As one of my new year's resolutions, I want to read more books in 2026. I started with a collection of ghost stories centered on the area I live in (which I deeply want to discuss but also don't want to doxx myself). Then after that, I started 変な家, which has been pretty heavily advertised over the last few years (and I think has a movie version that came out?). @miss-prince was enjoying hearing about the first couple chapters so much that she wanted to join in, and so she started reading the translation, Strange Houses, alongside me.
It was a lot of fun! We finished our respective copies of the novel, and were discussing this morning about the themes such as how very human foibles can easily lead into both the literal and metaphorical structures in which people need to then find space for themselves, and about how history is often directed by people who are on the margins of the "main narrative" and such, and then we realized something.
There's an inconsistency between the two versions. (There's a couple, actually, but usually they could be explained as intentional translation decisions made to preserve thematic resonance.) I won't get too into the specifics, as it's a spoiler, but in the Japanese version, Henna Ie, one character's fate is arrest and trial, while in the English Strange Houses, they go missing.

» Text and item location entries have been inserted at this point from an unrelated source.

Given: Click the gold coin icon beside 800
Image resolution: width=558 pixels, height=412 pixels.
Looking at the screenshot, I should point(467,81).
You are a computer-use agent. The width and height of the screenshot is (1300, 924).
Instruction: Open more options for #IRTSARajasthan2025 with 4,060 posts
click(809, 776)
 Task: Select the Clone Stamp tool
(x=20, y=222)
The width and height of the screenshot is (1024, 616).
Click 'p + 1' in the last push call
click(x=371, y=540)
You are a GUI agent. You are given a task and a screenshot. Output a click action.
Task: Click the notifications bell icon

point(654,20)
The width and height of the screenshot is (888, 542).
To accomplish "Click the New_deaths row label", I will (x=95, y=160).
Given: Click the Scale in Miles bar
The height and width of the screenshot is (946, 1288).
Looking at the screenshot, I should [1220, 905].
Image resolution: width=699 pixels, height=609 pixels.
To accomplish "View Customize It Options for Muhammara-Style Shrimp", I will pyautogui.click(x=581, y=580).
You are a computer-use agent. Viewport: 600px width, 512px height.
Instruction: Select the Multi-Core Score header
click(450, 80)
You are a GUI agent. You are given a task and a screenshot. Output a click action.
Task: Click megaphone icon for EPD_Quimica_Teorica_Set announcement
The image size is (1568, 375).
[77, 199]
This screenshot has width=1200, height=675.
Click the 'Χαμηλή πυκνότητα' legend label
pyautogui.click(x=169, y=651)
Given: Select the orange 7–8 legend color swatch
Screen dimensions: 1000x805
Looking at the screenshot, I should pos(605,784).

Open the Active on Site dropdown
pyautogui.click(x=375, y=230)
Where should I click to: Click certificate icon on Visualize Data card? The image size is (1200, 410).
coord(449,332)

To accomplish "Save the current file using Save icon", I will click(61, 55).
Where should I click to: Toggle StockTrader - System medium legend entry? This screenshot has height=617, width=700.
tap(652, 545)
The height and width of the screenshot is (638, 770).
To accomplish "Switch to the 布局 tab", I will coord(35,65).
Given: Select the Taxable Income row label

I also brought up a mystery plot point that never gets answered from the first chapter, and @miss-prince tells me that they address it again in the afterward. Confused, I start to read the last few pages of the book, and she says, "No, the afterword."
me: There...isn't an afterword?
her: Yes there is. It's from the perspective of the contractor character.
me: It does not exist in the Japanese version.
her: What?!
She then read me the afterword in the English translation, which contained some key ancillary information that was NOT in my copy of the book.
Fascinated, she did some googling and found this blog post from the translator: (caution, there are spoilers)
Jim goes on a somewhat spoilery journey looking back on an issue encountered in translating Strange Houses by Uketsu, which ended up making
So it turns out that there was an afterword added to the bunkobon reprint of the book, but most fascinatingly, it's not the exact same as the one in the English translation.
I kind of love this.
It's a bit frustrating I suppose, given that I read the original print of the book and didn't get the information (though thankfully I was able to put a lot of those pieces together on my own lol), but it's made us reading both versions even more fun and engaging.
What a weird and cool circumstance!
Next we're going to tackle 変な絵 (Strange Pictures), of which I do own the bunkobon version, so we'll see how that goes as well.